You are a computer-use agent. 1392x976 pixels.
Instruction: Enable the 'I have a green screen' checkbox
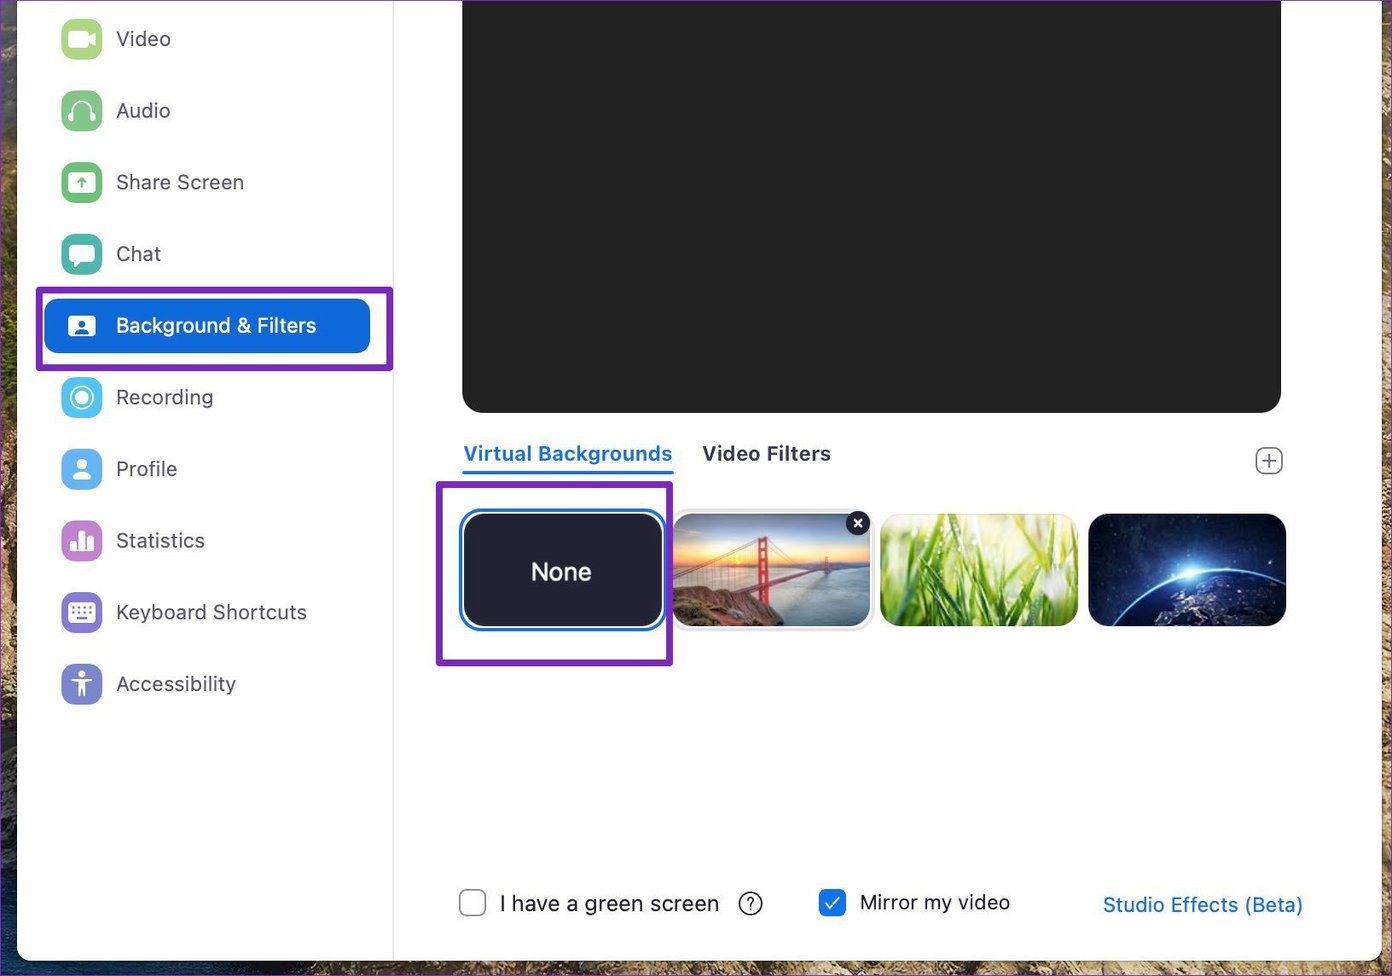(x=472, y=903)
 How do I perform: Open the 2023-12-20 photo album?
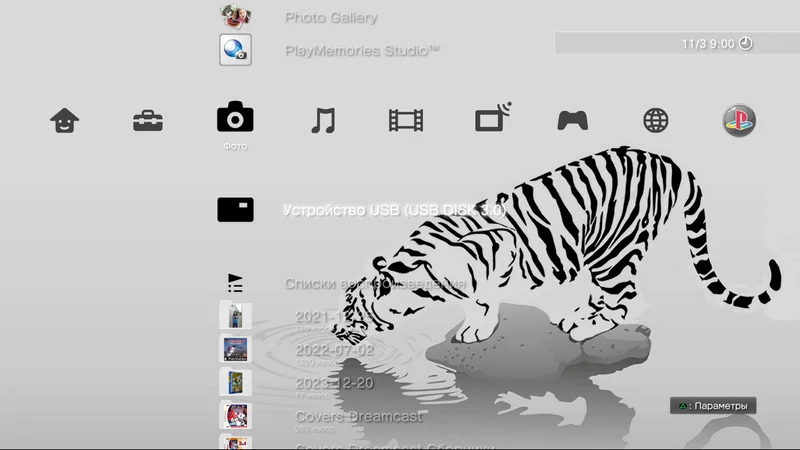point(334,383)
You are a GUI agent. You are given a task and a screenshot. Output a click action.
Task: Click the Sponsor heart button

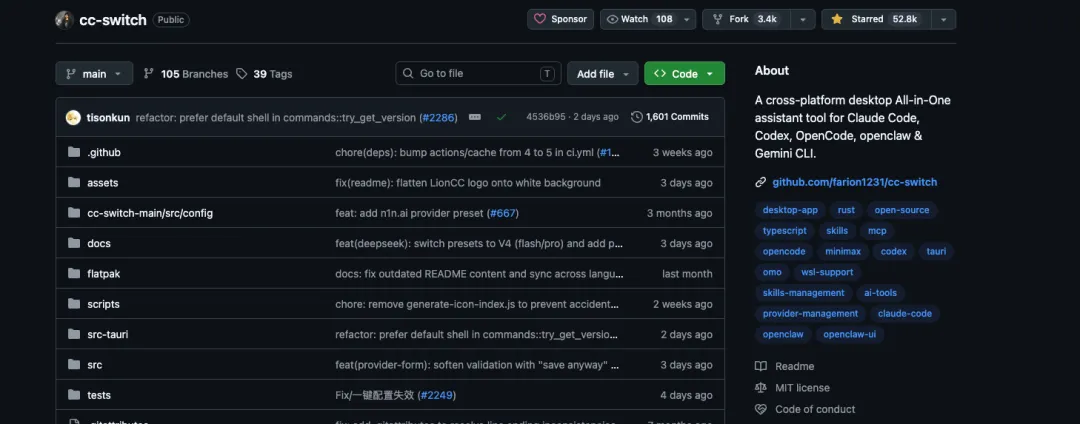561,19
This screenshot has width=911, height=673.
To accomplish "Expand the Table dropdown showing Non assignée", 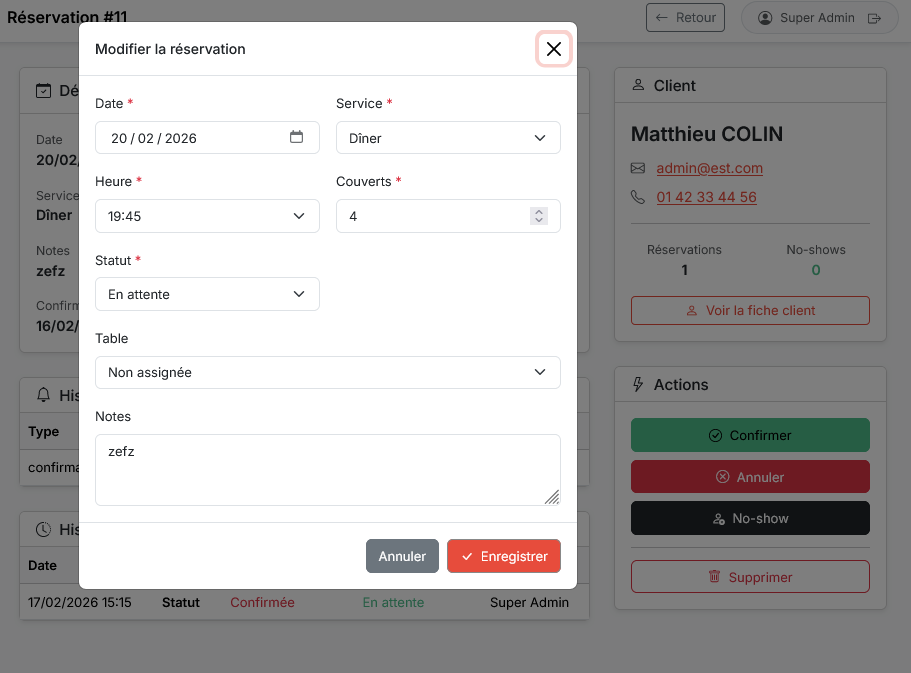I will [x=327, y=372].
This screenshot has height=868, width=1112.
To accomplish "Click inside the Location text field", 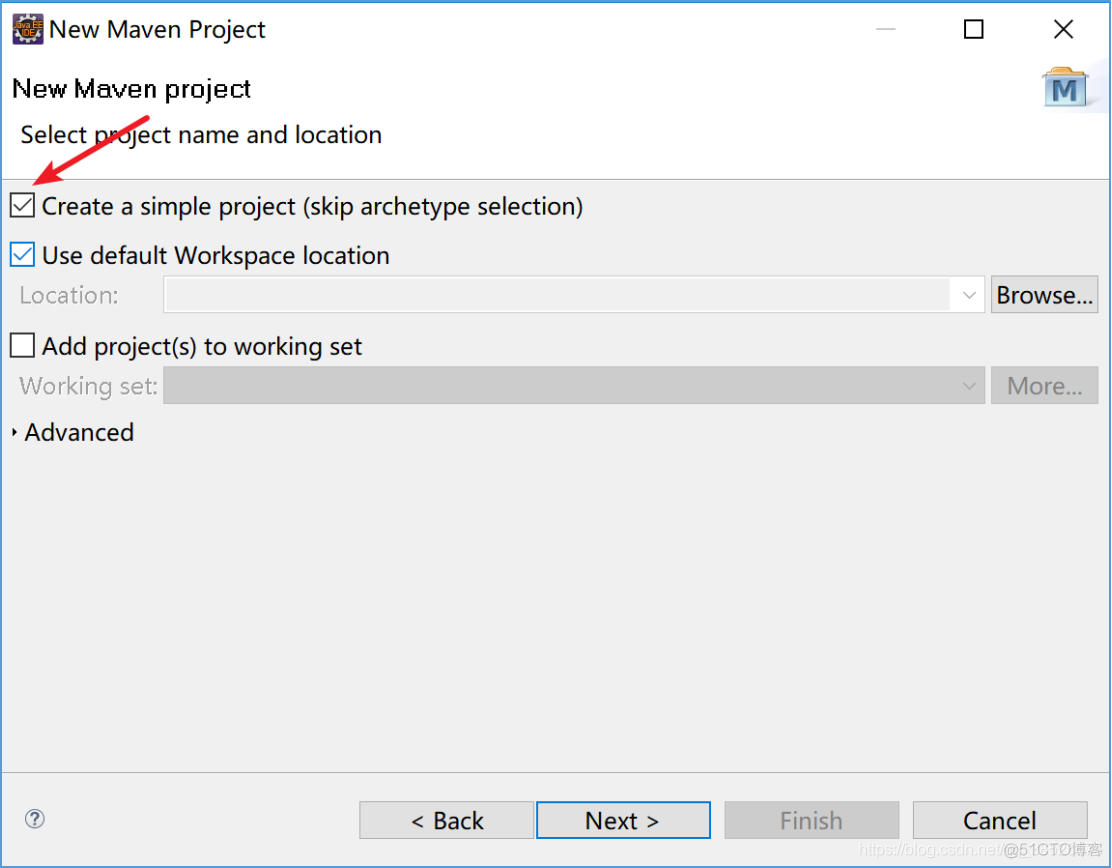I will coord(556,295).
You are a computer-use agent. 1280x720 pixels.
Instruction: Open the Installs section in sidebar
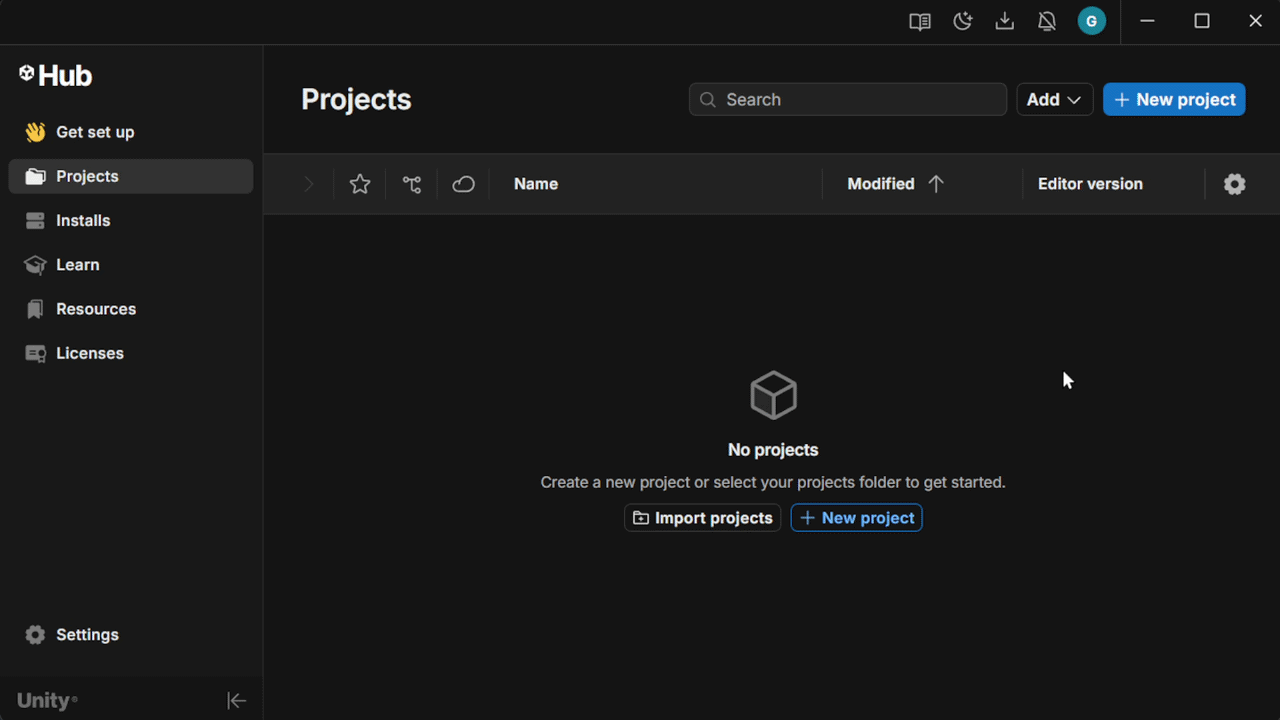(80, 220)

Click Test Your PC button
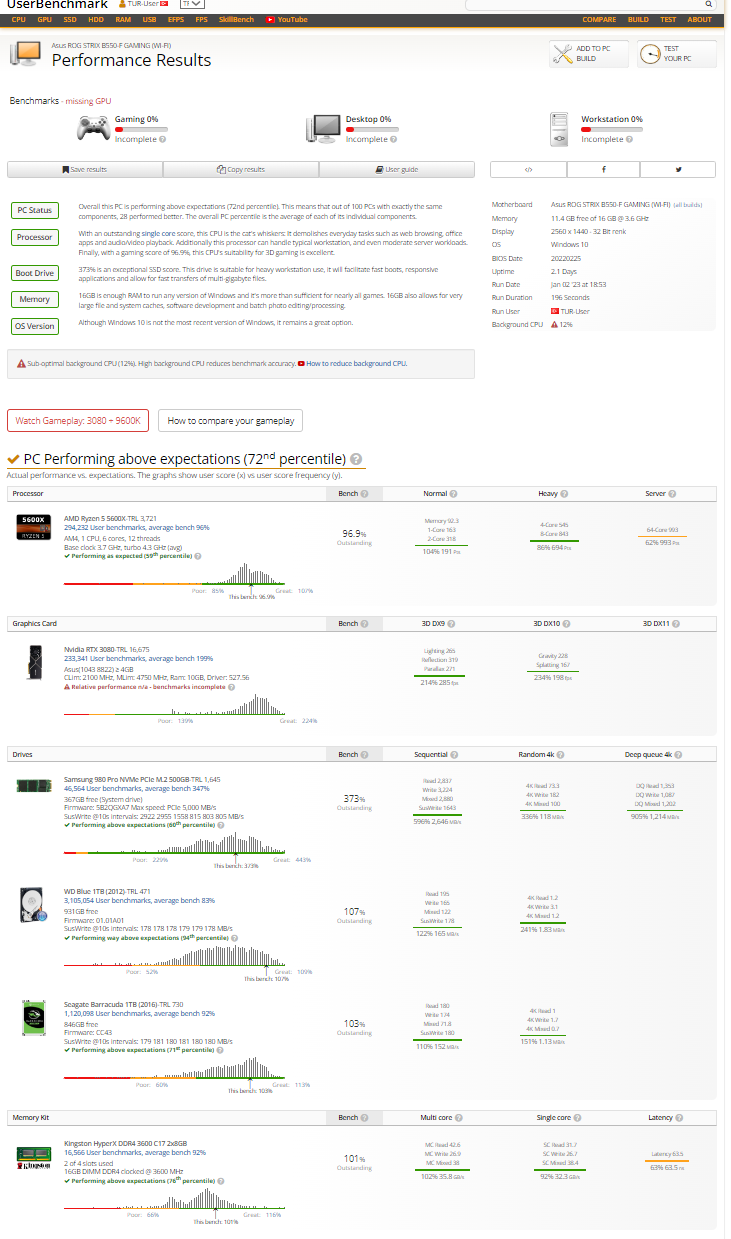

******************************

◆ Task statement
From the line containing "Instruction: Open the" down to the last line of the records above, repeat every line exactly and nothing else, dropping any pictures.

◆ Written response
Instruction: Open the Installs section in sidebar
(80, 220)

Click Test Your PC button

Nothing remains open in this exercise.